** TASK REQUIREMENTS **
Go to the line in the data below that contains "The image size is (900, 657).". Write it out exactly, along with every later line through the last, and nothing else.

DATA EXTRACTS Block Start

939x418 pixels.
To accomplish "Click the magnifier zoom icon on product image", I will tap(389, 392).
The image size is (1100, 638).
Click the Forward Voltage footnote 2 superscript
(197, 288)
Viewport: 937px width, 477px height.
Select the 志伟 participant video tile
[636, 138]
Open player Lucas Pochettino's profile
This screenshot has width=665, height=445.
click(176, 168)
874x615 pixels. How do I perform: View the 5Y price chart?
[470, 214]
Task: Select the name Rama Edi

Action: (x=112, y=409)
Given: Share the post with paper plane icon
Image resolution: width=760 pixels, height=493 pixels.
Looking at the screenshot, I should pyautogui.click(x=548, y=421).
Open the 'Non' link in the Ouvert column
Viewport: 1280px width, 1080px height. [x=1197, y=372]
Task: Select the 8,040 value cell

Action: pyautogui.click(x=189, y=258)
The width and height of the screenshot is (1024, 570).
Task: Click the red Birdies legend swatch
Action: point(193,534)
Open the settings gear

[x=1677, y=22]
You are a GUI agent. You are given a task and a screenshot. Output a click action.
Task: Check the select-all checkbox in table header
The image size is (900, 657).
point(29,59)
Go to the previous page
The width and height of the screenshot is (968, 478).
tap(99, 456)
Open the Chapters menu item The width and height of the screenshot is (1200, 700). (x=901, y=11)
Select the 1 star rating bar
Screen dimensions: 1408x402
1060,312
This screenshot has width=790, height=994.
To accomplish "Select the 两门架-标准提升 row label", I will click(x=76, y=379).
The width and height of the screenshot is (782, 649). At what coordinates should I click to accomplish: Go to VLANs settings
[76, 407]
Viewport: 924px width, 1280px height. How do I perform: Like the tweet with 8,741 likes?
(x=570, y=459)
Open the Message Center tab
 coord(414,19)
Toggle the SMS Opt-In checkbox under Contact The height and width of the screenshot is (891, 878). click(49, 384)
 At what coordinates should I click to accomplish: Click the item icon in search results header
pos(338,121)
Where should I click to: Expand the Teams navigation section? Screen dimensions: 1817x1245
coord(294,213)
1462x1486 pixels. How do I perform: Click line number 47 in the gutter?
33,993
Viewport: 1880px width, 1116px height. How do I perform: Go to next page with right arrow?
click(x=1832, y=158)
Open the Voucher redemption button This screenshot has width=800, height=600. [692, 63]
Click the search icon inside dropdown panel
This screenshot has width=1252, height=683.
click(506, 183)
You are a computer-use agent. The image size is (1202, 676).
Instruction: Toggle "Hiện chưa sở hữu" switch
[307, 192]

DATA EXTRACTS Block End

** RESPONSE FOR THIS EXERCISE **
The image size is (900, 657).
point(29,59)
Go to the previous page
The width and height of the screenshot is (968, 478).
tap(99, 456)
Open the Chapters menu item The width and height of the screenshot is (1200, 700). (x=901, y=11)
Select the 1 star rating bar
Screen dimensions: 1408x402
1060,312
This screenshot has width=790, height=994.
To accomplish "Select the 两门架-标准提升 row label", I will click(x=76, y=379).
The width and height of the screenshot is (782, 649). At what coordinates should I click to accomplish: Go to VLANs settings
[76, 407]
Viewport: 924px width, 1280px height. How do I perform: Like the tweet with 8,741 likes?
(x=570, y=459)
Open the Message Center tab
 coord(414,19)
Toggle the SMS Opt-In checkbox under Contact The height and width of the screenshot is (891, 878). click(49, 384)
 At what coordinates should I click to accomplish: Click the item icon in search results header
pos(338,121)
Where should I click to: Expand the Teams navigation section? Screen dimensions: 1817x1245
coord(294,213)
1462x1486 pixels. How do I perform: Click line number 47 in the gutter?
33,993
Viewport: 1880px width, 1116px height. How do I perform: Go to next page with right arrow?
click(x=1832, y=158)
Open the Voucher redemption button This screenshot has width=800, height=600. [692, 63]
Click the search icon inside dropdown panel
This screenshot has width=1252, height=683.
click(506, 183)
You are a computer-use agent. The image size is (1202, 676).
Instruction: Toggle "Hiện chưa sở hữu" switch
[307, 192]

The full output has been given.